DNS issues

Debugging and fixing DNS Resolving Issues in Kubernetes

In a Kubernetes cluster, DNS is crucial for inter-service communication and service discovery. Kubernetes uses DNS for service discovery, allowing pods to communicate with each other via service names instead of IP addresses.

DNS issues can be tricky to diagnose and solve. The main symptom is that Pods cannot reach each other using Kubernetes Service names.

Possible Causes

CoreDNS is not running or is improperly configured.
The kube-dns/coredns ConfigMap is incorrectly set.
The Pod's resolv.conf file is misconfigured.
Network policies are restricting communication.
Node local DNS settings are incorrect.
External factors such as CNI plugins, cloud-provider-specific settings, upstream resolvers, etc.

Diagnosis

Validate a DNS issue

First, confirm that the issue is DNS-related. Try to access the service using its IP address. If that works but the service name does not, it's likely a DNS issue.

kubectl exec [pod-name] -- curl [service-ip]

Note that not all pods or containers contain curl. You may need to use wget or alternative solutions. Failing the presence of any tool, you can use kubectl debug to attach a new container to your pod with the right debug tooling pre-installed.

kubectl debug -it debugcontainer --image=busybox:1.28 --target=<podname>

CoreDNS

CoreDNS is the default DNS server in Kubernetes as of version 1.11, replacing kube-dns. It's responsible for DNS service discovery in a Kubernetes cluster, allowing Pods to communicate using service names instead of IP addresses.

The CoreDNS behavior can be customized via a ConfigMap, allowing you to specify custom DNS settings for your Kubernetes cluster. This ConfigMap is usually named coredns and located in the kube-system namespace.

Confirm that CoreDNS is running as a Deployment in the kube-system namespace (kubectl -n kube-system get pods -l k8s-app=kube-dns). If not, check the events and logs.

kubectl -n kube-system describe pod [coredns-pod-name]
kubectl -n kube-system logs [coredns-pod-name]

DNS ConfigMap

If the CoreDNS pod is not running properly, it could indicate an issue with the core dns configmap. Check the coredns ConfigMap (kubectl -n kube-system get configmap coredns -o yaml). The upstream nameserver and domain should be correctly configured.

This is an example of the corefile for configuring CoreDNS:

.:53 {
    errors
    health {
        lameduck 5s
    }
    ready
    kubernetes cluster.local in-addr.arpa ip6.arpa {
        pods insecure
        fallthrough in-addr.arpa ip6.arpa
        ttl 30
    }
    prometheus :9153
    forward . /etc/resolv.conf {
        max_concurrent 1000
    }
    cache 30
    loop
    reload
    loadbalance
}

pod resolv.conf

Check the Pod's resolv.conf file (kubectl exec -ti [pod-name] -- cat /etc/resolv.conf). The nameserver should be set to the ClusterIP of the kube-dns service, or if using node-local DNS, to the node-local DNS IP.

Network Policies

Network policies can restrict communication. Make sure there's no NetworkPolicy preventing DNS queries.

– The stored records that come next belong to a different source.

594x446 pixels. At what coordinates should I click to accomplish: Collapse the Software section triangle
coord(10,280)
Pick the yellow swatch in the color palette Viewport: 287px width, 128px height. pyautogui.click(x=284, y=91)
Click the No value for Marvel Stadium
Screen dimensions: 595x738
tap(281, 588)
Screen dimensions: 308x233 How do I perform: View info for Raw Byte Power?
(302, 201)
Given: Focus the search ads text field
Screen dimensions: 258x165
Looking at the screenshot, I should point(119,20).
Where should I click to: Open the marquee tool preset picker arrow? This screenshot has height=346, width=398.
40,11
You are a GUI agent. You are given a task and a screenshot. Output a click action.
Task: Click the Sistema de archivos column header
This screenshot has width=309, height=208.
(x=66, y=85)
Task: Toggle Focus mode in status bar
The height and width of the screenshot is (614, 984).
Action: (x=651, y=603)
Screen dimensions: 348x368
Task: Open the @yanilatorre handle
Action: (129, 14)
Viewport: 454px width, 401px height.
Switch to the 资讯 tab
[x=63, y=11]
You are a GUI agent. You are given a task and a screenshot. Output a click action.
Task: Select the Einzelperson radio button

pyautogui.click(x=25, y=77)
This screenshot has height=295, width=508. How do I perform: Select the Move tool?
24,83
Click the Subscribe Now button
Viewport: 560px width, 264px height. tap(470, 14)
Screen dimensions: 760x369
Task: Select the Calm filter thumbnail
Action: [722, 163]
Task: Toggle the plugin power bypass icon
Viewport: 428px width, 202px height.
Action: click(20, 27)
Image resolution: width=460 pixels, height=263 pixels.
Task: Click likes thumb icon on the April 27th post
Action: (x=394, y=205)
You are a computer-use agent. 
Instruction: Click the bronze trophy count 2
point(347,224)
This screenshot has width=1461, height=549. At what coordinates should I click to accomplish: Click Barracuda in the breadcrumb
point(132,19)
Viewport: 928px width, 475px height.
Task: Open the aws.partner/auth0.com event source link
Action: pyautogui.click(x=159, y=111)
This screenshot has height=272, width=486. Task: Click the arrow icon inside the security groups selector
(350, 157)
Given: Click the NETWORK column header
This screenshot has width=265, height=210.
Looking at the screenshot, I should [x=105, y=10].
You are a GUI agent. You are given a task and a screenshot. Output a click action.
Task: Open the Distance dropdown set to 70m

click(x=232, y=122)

kubectl get networkpolicy -o yaml

If needed, install a network policy to allow DNS queries:

kind: NetworkPolicy
apiVersion: networking.k8s.io/v1
metadata:
  name: allow-egress-dns
  namespace: mynamespace
spec:
  podSelector:
    matchLabels: {}
  policyTypes:
    - Egress
  egress:
    - ports:
        # Allow DNS
        - port: 53
          protocol: UDP
        - port: 53
          protocol: TCP
      to:
        - namespaceSelector:
            matchLabels:
              kubernetes.io/metadata.name: kube-system

Node Local DNS

NodeLocal DNSCache is a DNS caching agent that runs as a DaemonSet in Kubernetes. Its primary purpose is to improve DNS lookup performance and reliability, particularly in larger or high-load clusters.

NodeLocal DNSCache addresses DNS performance and timeout problems by running a DNS caching agent on each node (as a DaemonSet), which stores the DNS query result locally on the node. When a Pod performs a DNS lookup, it contacts the local caching agent first, which can return a cached response if it's available, avoiding the need to traverse the network and query the cluster DNS service. This significantly reduces DNS lookup latency and network DNS traffic.

The NodeLocal DNSCache also helps bypass issues related to conntrack entries for DNS queries. In some cases, these conntrack entries can be a limiting factor for DNS performance, or they can cause DNS lookup timeouts.

If your cluster uses NodeLocal DNSCache, check the logs of the node local DNS pods.
Make sure the DNSCache pod is running correctly on your nodes.

External Factors

Consider external factors such as CNI plugins, cloud-provider-specific settings, upstream DNS servers and/or firewalls.